What Snapchat’s blockbuster debut tells us about the stock market

Shares in the parent of the popular messaging app have surged more than 40%

Traders work on the floor during the Snap Inc IPO at the New York Stock Exchange. Photograph: Getty Images

Traders work on the floor during the Snap Inc IPO at the New York Stock Exchange. Photograph: Getty Images

 

A tell-tale sign of a booming equity market is a hot technology listing and the blockbuster debut by Snap, duly summonsed memories of the dotcom era.

Shares in the parent of the popular messaging app surged more than 40 per cent in their New York Stock Exchange debut where the fresh faced co-founders rang the opening bell to cheers from the trading floor.

While the company lost more than $500 million last year and faces questions over its corporate governance as well a heightened competition from rival Facebook, it effortlessly achieved a market valuation of nearly $30 billion.
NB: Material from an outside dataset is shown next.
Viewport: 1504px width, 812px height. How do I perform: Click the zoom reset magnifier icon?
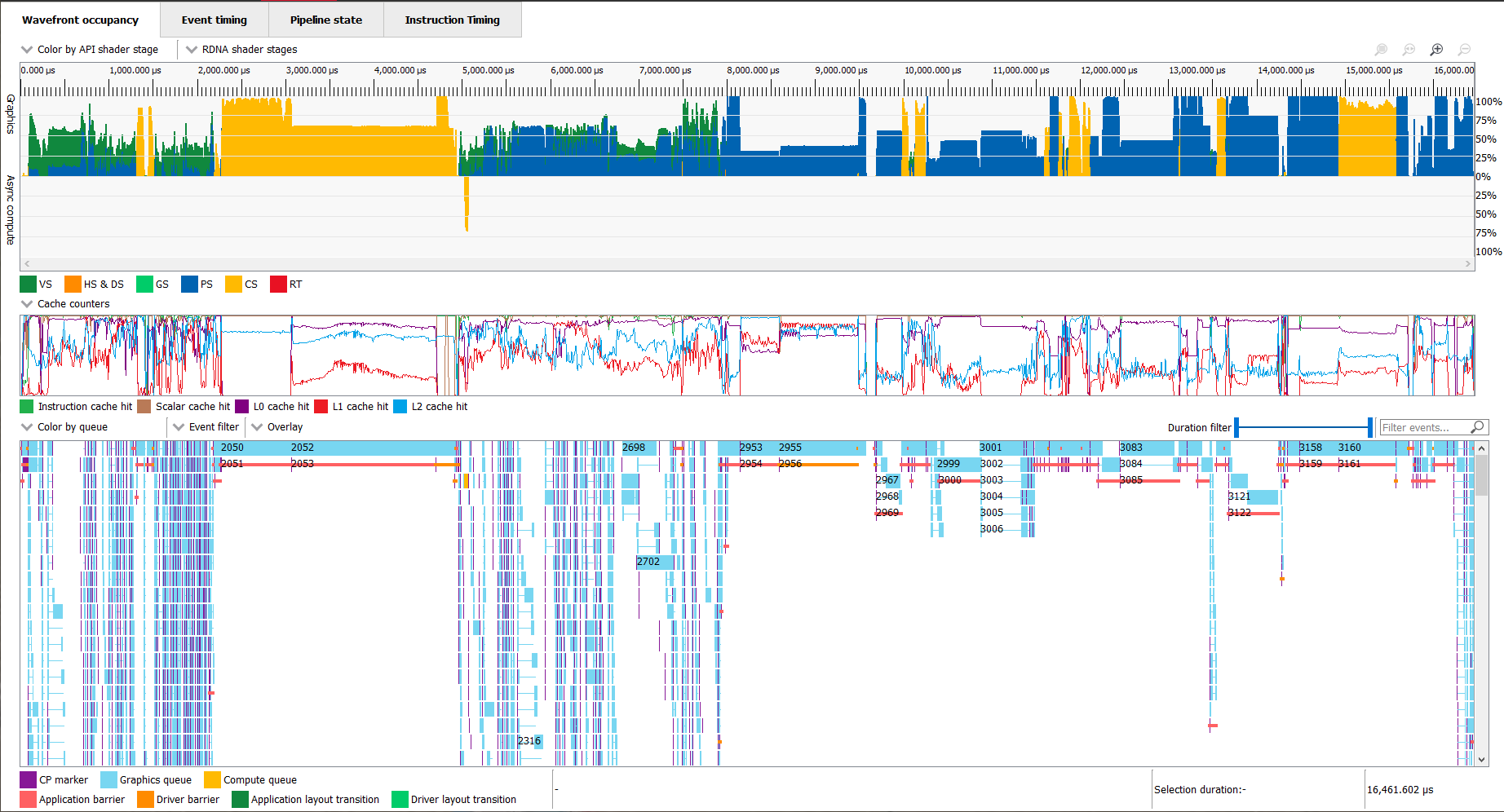coord(1409,50)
That puts Snap on par with the likes of the century-old Kellogg’s, but a fraction of Facebook and Google at nearly $400 billion and $600 billion, respectively.
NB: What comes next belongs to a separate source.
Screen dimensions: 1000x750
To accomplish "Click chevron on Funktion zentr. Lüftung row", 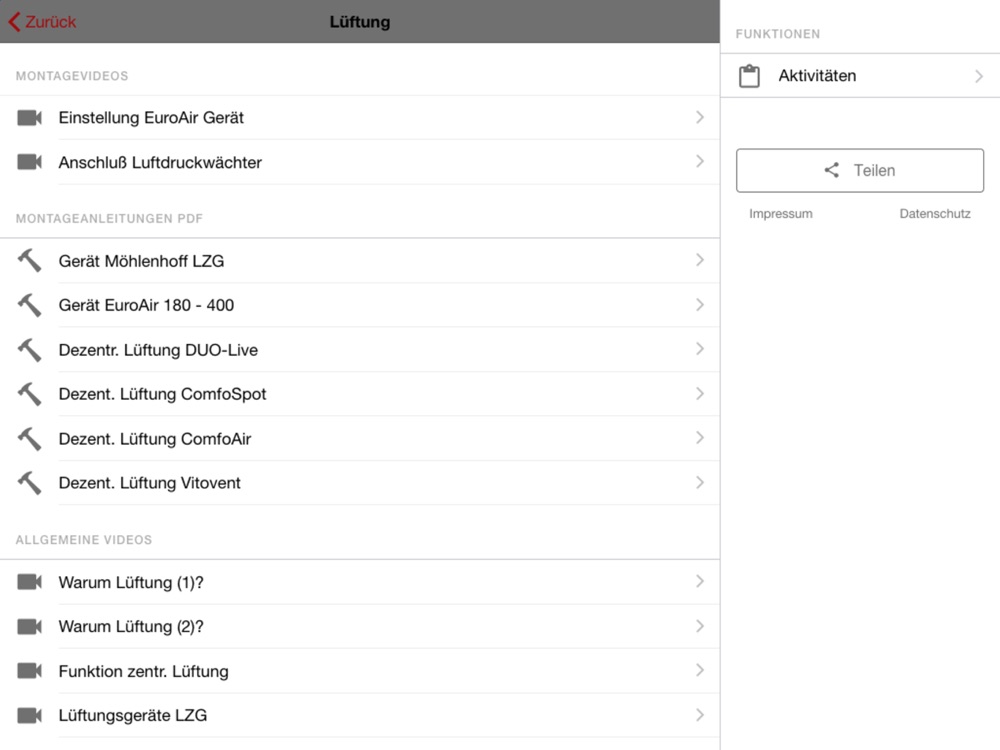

Three factors help explain why Snap was a hit on Wall Street and raised $3.4 billion in fresh capital from investors - starting with a compelling sense of timing.

Investors have consistently pushed US equity benchmarks into record territory in recent months, prompting talk of a return of “animal spirits,” a reference to the buying enthusiasm associated with increased risk-taking on Wall Street.

As traders awaited the opening price for Snap on Thursday, for example, some wore hats that read “Dow 21,000” after the blue-chip average index broke through that threshold on Wednesday, just over a month after piercing the 20,000 level.

Mounting confidence in the US economy and a sustained recovery in earnings growth in the backdraught of a pro-business agenda from the Trump administration remains the main driver of bullish equity market sentiment, providing fertile ground for an IPO.

“It is easier to IPO when markets are at all-time highs,” said Matthew Kennedy, an analyst at Renaissance Capital, which run IPO-focused exchange traded funds. “Whether its venture capital, private equity, management, etc., all recognise that strong markets help maximise valuations and deal interest.”

Snap’s successful debut also reflects the absence of a big tech IPO since Alibaba, when the Chinese e-commerce giant went public with a record $25 billiondeal in September of 2014.

Against that backdrop, investors were hungry for a growth company like Snap which saw a near seven-fold increase in revenue last year to $405 million.

“There is a scarcity value,” said Vince Rivers, senior fund manager at JO Hambro. “There is pent-up demand in the portfolios with people looking for new ideas.”

Many of the latest, hot tech companies, which also include Uber and Airbnb, have opted to stay private, raising billions in private funding at high valuations and creating a herd of so-called unicorns, or tech companies that have achieved valuations of $1bn or more without going public.

Snap’s performance bodes well for other unicorns to make their way to Wall Street, but so far investors expect this year’s deals will be primarily smaller unicorns and not necessarily the “decacorns” like Snap.

The other key element at play was a fear among investors of missing out on a hot investment opportunity that for all the doubts about Snap’s long term prospects may ultimately emulate the performance of Facebook, Netflix and Amazon.

Multiple investors attending Snap’s roadshow, or marketing campaign, for the deal, were struck by how many people attended, with a lunch at the swanky Mandarin Oriental hotel attracting some 500 prospective buyers.

“People were sitting in that room [the roadshow lunch] saying I think it is too expensive, but I am looking around this room and it [THE IPO]is going to work,” Mr Vince said.

Now as Snap joins the ranks of publicly listed companies, a big test looms with the release of its first quarterly earnings report during the spring.